Linux ext2 recovery, NTFS, and Ghost..

by Dustin Puryear

Ooh. Okay, so this is news to me. There is a freeware tool to recover ext2/ext3 filesystems from Windows. Wow, that’s a change. Is it just me or do most of the free and open source recovery tools seem to run under Linux these days? (Microsoft even has an article about how to recover NTFS with Linux.)

Well, hmm, on a second look it looks like DiskInternals Linux Recovery is free but not necessarily open source. Correct me if I’m wrong.

Thinking along these lines, I’m curious about the current state of accessing NTFS from Linux. I know that back in the day you could read an NTFS disk from Linux, but you could sometimes corrupt the NTFS volume. So, I did a quick Google and found the Linux-NTFS Wiki.

Okay, so here’s the deal apparently (pulled right from the Wiki):

• kernel driver: fast, reliable, read-only. Most people already have it.
• ntfsmount: fast, reliable, read/write, userspace.
• ntfsprogs: various tools for managing ntfs, like mkntfs, ntfsresize and ntfsclone.
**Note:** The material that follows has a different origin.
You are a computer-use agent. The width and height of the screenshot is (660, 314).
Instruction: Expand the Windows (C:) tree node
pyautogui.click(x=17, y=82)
So it looks like the status quo has been maintained to some extent. You can read NTFS right off the bat. To write to NTFS, you need to install ntfsmount.

Looking more into ntfsprogs, I see ntfsclone. Nifty! I was thinking this may be a free way to Ghost (say, if you could use ntfsclone, Knoppix, and an NFS filesystem somewhere), but apparently you have boot issues if you just move NTFS to another computer without doing a little legwork. OR. You can run GAG, a graphical boot manager. Check it out.

6 Comments

Nick
2008-03-19 11:14:02
Check out clonezilla which combines all the tools you just talked about. Great program that can clone like ghost. Even do network boots.
matthew sporleder
2008-03-19 11:58:50
Although it's not necessarily ntfs-specific, checkout g4u:


http://www.feyrer.de/g4u/

Mark
2008-03-19 15:32:15
Have you looked at ntfs-3g (http://www.ntfs-3g.org)? I have used it r/w for person use without any problems. Website has a whole page on quality/tests/testimonials.
Sepi
2008-03-20 13:47:08
One of the linux-ntfs developers, who wrote the most useful NTFS tools (ntfsclone, ntfsresize) getting pissed off by the other developers left the project and released his stable read/write NTFS-3G driver which became the default NTFS driver in most Linux distributions (Ubuntu, Fedora, OpenSUSE, Slackware, Mandriva, etc). The latest NTFS-3G driver works incredibly well!
David
2008-03-20 21:14:47
Yeah as Mark and Spi both said, ntfs-3g works perfectly, you just have to make sure to shut down windows properly rather then hibernate it so the filesystem is marked as clean.
David
2008-03-20 21:18:08
Oh and I don't think it says it on the web site, (but I used to read the mailing list and this is where I heard it) apparently the lead Linux-NTFS developer who works on the kernel read only driver has been working on a new kernel driver with full rw support and is being paid for the work by Apple. He promises that once its complete it will be released as open source (but I think there might have been a required 6 months delay).